■ Exercise instructions ■
Look through the material below. Copy every line with the string "range" in it.

=== Section Start ===

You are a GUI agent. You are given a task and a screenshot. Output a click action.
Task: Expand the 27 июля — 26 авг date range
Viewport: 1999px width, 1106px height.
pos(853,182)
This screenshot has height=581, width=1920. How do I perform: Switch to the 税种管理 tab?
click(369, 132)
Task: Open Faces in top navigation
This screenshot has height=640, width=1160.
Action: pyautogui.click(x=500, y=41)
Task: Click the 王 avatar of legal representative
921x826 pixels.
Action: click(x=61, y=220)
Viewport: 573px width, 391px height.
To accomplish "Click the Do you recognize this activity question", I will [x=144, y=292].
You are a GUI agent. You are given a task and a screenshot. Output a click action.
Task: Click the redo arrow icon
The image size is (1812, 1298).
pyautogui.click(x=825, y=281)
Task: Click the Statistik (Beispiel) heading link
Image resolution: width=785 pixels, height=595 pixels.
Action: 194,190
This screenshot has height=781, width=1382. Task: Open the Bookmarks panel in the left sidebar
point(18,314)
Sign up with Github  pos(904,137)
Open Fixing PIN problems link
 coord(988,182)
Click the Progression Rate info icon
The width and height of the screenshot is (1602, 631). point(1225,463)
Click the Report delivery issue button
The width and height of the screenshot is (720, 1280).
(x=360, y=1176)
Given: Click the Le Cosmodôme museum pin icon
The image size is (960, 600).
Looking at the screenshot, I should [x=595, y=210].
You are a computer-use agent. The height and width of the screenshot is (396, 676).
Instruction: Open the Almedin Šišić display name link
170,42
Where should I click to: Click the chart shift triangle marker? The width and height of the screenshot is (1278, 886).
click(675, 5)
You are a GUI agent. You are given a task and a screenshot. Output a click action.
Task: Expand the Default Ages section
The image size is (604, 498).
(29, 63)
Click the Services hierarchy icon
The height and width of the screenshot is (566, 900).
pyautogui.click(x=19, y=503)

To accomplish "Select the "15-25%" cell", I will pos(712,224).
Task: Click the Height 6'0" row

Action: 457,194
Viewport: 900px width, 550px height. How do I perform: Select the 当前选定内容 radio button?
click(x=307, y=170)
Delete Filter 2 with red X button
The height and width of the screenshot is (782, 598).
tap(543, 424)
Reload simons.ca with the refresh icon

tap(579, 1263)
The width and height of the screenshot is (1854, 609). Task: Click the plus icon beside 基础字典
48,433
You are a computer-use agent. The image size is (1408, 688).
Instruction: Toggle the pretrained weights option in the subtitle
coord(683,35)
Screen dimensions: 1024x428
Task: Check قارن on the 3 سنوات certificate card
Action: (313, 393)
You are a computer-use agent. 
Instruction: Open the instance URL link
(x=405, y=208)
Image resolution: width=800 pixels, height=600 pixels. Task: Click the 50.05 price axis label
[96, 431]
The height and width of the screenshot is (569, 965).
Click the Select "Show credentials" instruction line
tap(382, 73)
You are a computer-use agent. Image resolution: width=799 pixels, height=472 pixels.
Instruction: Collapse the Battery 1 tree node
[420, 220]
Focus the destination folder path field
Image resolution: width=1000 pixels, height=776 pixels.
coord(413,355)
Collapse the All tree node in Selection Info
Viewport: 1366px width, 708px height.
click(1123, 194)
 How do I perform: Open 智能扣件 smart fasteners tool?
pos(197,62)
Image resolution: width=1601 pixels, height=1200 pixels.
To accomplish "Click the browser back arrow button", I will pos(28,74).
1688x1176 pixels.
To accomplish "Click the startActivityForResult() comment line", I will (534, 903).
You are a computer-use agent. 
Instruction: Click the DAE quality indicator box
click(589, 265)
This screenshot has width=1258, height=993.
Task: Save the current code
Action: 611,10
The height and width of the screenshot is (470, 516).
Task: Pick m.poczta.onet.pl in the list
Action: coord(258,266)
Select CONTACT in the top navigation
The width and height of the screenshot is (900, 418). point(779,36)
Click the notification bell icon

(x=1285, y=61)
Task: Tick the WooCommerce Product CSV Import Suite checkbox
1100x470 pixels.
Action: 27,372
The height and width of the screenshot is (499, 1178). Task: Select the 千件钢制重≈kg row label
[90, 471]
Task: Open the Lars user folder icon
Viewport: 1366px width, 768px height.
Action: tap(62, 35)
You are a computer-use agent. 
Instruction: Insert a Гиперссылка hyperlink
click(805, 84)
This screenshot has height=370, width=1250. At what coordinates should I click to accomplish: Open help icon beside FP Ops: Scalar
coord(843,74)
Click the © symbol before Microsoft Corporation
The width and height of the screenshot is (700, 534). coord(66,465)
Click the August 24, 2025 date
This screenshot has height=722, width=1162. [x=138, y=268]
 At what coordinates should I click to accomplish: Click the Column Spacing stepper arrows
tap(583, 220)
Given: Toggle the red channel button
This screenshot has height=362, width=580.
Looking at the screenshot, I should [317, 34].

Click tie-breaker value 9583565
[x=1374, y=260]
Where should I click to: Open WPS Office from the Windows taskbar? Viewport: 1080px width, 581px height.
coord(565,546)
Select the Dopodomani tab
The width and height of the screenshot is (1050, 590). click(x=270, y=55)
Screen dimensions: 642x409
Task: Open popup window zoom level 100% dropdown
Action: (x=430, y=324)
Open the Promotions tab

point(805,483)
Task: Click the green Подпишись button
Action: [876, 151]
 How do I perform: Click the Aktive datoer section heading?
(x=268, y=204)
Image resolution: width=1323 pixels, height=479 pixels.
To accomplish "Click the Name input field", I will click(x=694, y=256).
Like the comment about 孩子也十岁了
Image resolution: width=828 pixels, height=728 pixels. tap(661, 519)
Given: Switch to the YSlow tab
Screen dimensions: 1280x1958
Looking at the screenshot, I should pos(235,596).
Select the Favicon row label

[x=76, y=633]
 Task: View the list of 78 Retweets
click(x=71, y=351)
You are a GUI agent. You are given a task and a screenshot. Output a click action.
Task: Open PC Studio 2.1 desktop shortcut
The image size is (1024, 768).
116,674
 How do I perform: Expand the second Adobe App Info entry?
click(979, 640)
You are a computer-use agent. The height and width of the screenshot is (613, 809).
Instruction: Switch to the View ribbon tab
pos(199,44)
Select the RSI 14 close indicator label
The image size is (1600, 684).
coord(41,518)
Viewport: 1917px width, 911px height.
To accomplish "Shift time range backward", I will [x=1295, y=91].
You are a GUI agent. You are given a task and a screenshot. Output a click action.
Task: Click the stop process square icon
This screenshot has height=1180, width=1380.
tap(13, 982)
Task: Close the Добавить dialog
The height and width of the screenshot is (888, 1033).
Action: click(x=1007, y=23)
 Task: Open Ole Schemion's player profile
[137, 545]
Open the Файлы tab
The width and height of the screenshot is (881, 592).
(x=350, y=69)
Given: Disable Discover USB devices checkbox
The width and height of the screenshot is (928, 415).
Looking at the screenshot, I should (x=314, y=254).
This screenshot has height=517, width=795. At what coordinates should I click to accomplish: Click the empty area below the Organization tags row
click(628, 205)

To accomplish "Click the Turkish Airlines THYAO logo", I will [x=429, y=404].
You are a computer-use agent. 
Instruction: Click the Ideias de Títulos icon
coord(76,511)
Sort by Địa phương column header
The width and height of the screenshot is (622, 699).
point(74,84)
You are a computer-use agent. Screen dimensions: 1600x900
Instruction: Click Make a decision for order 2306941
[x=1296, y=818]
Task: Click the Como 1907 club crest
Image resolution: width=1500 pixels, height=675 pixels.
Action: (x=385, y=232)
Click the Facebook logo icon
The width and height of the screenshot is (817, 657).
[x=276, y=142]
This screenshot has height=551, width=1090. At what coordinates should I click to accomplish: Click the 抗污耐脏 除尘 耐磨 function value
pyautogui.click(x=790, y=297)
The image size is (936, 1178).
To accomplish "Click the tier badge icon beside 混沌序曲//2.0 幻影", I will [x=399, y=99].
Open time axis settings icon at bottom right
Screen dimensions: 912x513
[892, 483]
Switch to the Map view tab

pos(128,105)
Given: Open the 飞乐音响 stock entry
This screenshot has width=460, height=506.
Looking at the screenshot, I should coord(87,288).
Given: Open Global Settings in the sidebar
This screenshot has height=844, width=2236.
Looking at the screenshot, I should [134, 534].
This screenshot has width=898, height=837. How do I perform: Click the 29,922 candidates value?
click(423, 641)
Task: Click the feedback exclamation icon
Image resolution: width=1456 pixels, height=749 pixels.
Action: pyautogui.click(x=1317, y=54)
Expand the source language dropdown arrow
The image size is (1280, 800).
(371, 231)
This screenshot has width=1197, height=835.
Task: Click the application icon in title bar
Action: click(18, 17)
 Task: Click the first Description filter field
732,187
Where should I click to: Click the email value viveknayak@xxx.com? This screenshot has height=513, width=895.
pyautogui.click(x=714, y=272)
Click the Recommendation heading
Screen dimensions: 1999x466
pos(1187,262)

=== Section End ===

■ Worked solution ■
Task: Expand the 27 июля — 26 авг date range
To accomplish "Shift time range backward", I will [x=1295, y=91].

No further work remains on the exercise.